------ DOCUMENT TEXT
SEO

You Think YOU Have a Duplicate Content Problem?

Duplicate content. We all know about it.  Countless posts have been written on why it’s bad, how to avoid it.  But maybe you’ve got a duplicate content problem and don’t even know it’s there.  Or your duplicate content problem is bigger than you realize.  So big, it’s epic.

That’s what I discovered recently when auditing a client site.  We’re not talking about content replicated across multiple sites. Not scraper sites, or ripoff sites.  One site.  The original and only source.  And it was by forensic tactics that I uncovered exactly how big the problem was.  How epic. Orders of magnitude epic.

In this situation, we’re talking about a real estate site.  Covering a wide swath of California – offices spread throughout northern and southern California.  Billions of  dollars in home sales in 2010.

Site: – A Key Metric

Whenever I perform an SEO audit, I run a site: check on Google as one of my first tasks, and ask the client how many pages they really have.  This is just to get a feel for how well the site’s currently indexed.  This site showed 86,000 pages indexed on my initial check.  Except there’s really only about 15,000 pages.  Wow. Really?  Oh boy…

Now, it’s not uncommon to run a site: check and get less pages showing than actually exist.  The public display of pages found is only an approximation, and subject to how well a site is indexed, Google’s algorithm at any given moment as well as fluctuations in the results due to competitive factors.
------------
STATED EXERCISE A =>
Answer these questions using the article on duplicate content:
(i) What kind of business ran the audited client site?
(ii) How many pages did the initial site: check show as indexed?
(iii) According to the article, what is the public display of pages found?
STATED EXERCISE B => Write out the stretch of the duplicate content article from "Site: – A Key" through "to competitive factors." with no changes.
STATED EXERCISE C => Extend the duplicate content article, beginning right after its last sentence.
The material after this article is not needed for anything asked here.
------ SUPPLIED ENTRIES
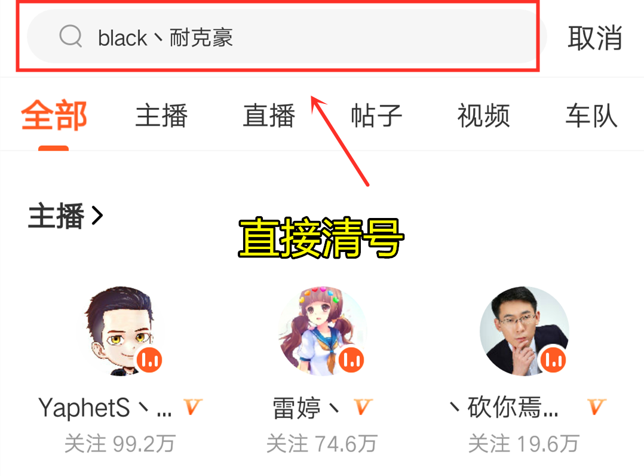This screenshot has height=476, width=644.
Task: Open the 视频 tab
Action: (x=484, y=115)
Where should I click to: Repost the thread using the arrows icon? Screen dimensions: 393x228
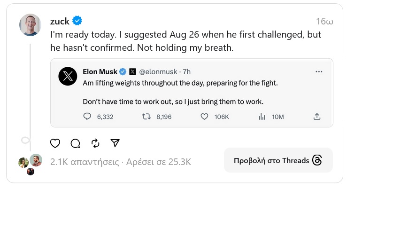[x=95, y=143]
------------
EXPECTED ANSWER A =>
(i) A real estate business.
(ii) 86,000 pages.
(iii) Only an approximation.

EXPECTED ANSWER B =>
Site: – A Key Metric

Whenever I perform an SEO audit, I run a site: check on Google as one of my first tasks, and ask the client how many pages they really have.  This is just to get a feel for how well the site’s currently indexed.  This site showed 86,000 pages indexed on my initial check.  Except there’s really only about 15,000 pages.  Wow. Really?  Oh boy…

Now, it’s not uncommon to run a site: check and get less pages showing than actually exist.  The public display of pages found is only an approximation, and subject to how well a site is indexed, Google’s algorithm at any given moment as well as fluctuations in the results due to competitive factors.

EXPECTED ANSWER C =>
But this an opposite indexing problem.  More than five times as many pages showing as actually exist.  So I went back and began to examine the site, my senses on full alert.

1999 Called & Wants It’s Programming Methods Back

What I found that set off the next bell in my “that’s not right” process was finding that they’ve got over 400 agent pages – no – it’s not odd that a large real estate site has hundreds of agent pages.  It’s that when you get to any of those pages, the next time you click on any page in the main navigation, the agent’s ID is stuck on the URL.  And the home page link no longer goes to the main site home page, but instead goes back to that agent’s home page.

It’s a common programming method – passing identifiers along in the URL string.  Except I know right away to then check for canonical URL tags – to see if those are being picked up by Google as authentic “unique” pages, or if the site’s coded to say “don’t index this version”.

No Canonical Tags.  Anywhere.

Okay quick math time – 15,000 pages – 400 agents.  That’s six million pages that could potentially be indexed.  Except I was only seeing just over one percent of that.  Still way too many for reality.  Yet not the “OMG” disaster it could have been. Or was it?

Forensic SEO Tactics

Here’s where I really got curious – do I really need to go through all of those results to try and figure out what the heck is happening?  Nope – not me.  No way.  No how.  Instead, I let my brain chew on the problem.

And thought – let’s search Google first, just to see if any of these agent appended URLs are actually showing up.  Sure enough, every one I manually tried was there.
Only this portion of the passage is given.